Poster Presentation Australasian Society for Immunology Annual Scientific Meeting 2014

Wnt pathway activation in sepsis: from patient associations to functional studies (#167)

Marcela Gatica-Andrades 1 , Jeremy Cohen 2 3 , Tam TK Nguyen 1 , Orry K Wyer 1 , Javier Melo-Bolivar 1 , Thomas E Schultz 1 , Ian H Frazer 1 , Bala Venkatesh 3 4 , Antje Blumenthal 1 5
  1. The University of Queensland Diamantina Institute, The University of Queensland, Brisbane
  2. Department of Intensive Care Medicine, Royal Brisbane and Women’s Hospital, Brisbane
  3. School of Medicine, The University of Queensland, Brisbane
  4. Department of Intensive Care Medicine, Princess Alexandra Hospital, Brisbane
  5. Australian Infectious Diseases Research Centre, The University of Queensland, Brisbane

Sepsis is a common and increasing cause of major morbidity and mortality in Australia, and worldwide. There is an urgent need for new adjunctive treatments. The dysregulated immune responses associated with sepsis have been a major target for clinical trials, yet, without success. Identification of new intervention strategies in septic patients likely requires consideration of host factors that are not traditionally associated with immune responses.
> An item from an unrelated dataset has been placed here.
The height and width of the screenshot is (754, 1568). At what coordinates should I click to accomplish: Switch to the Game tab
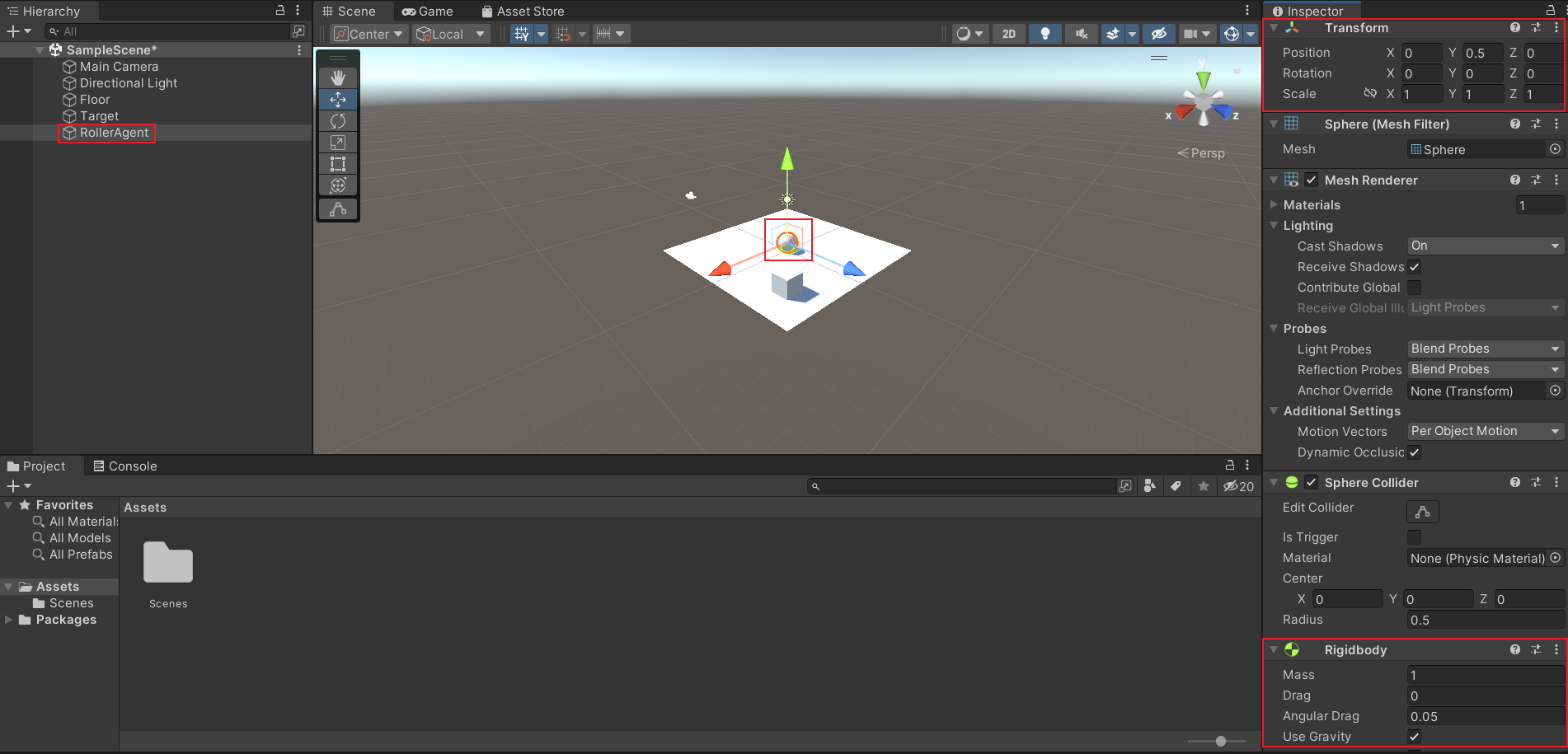coord(428,11)
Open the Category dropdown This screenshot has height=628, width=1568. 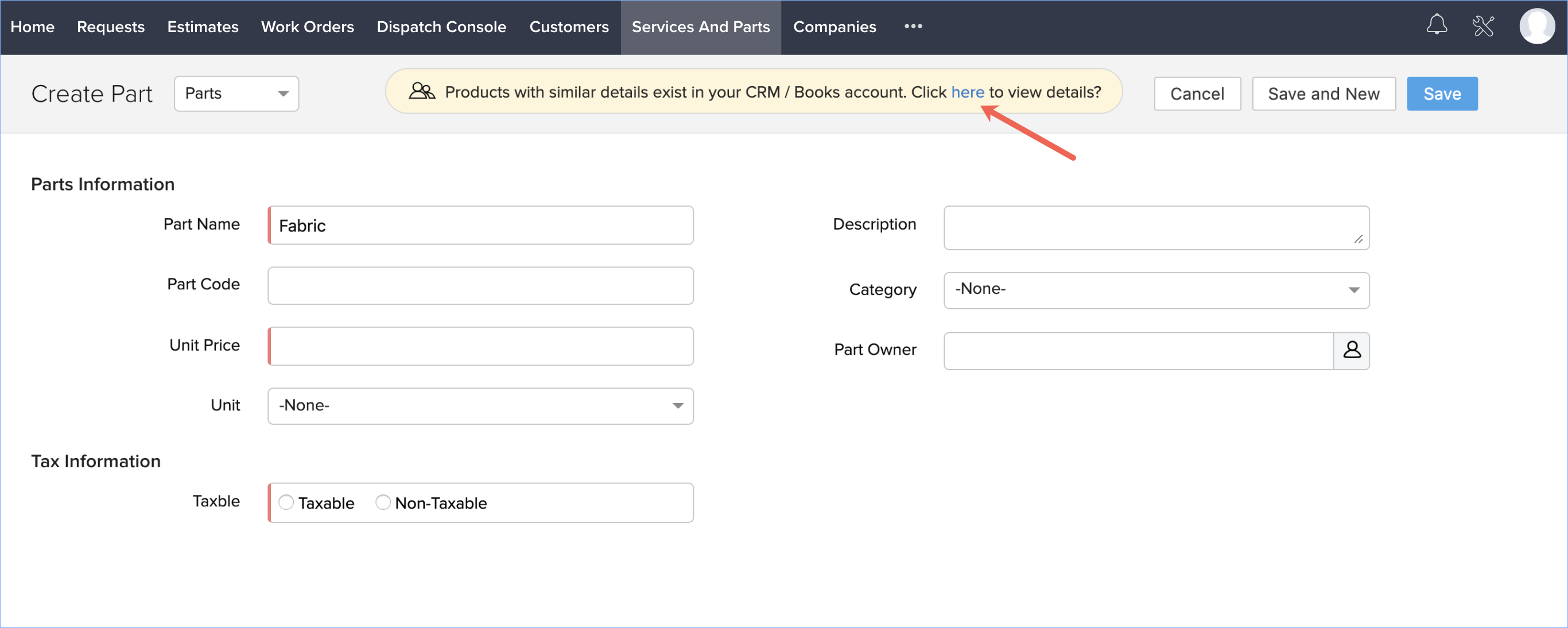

We observed differential expression of Wnt ligands, activators of a cell signalling network best known for its functions in embryonic development and tissue homeostasis, in blood of septic shock patients. Expression of a subset of Wnt ligands directly correlated with inflammatory markers, underpinning the emerging concept that Wnt signalling is integral to immune responses. Moreover, expression of other Wnts correlated with disease severity, encouraging assessment of Wnt expression in the quest for new biomarkers in septic patients.

Recent studies indicate that Wnt signalling regulates cytokine production and pathogen control. Pro-inflammatory as well as immune-regulatory functions have been suggested but mostly relied on in vitro observation. To define immune functions of Wnt ligands in vivo, we employ mouse models of acute bacterial infection and endotoxemia (LPS challenge). Differential expression of a subset of Wnt ligands was observed in spleen and liver upon LPS challenge and infection with Escherichia coli and Listeria monocytogenes. Inhibition of Wnt production reduced acute LPS-induced inflammatory responses. Furthermore, interference with Wnt signalling preserved host control of E. coli and enhanced control of Listeria in vivo and in vitro.

In summary, our findings suggest that the sum of Wnt signalling events in vivo promotes inflammatory cytokine production during bacterial infection. Furthermore, pharmacological intervention with the Wnt pathway offers opportunities to broadly dampen inflammatory cytokine production during acute bacterial infection while preserving host control of bacterial pathogens.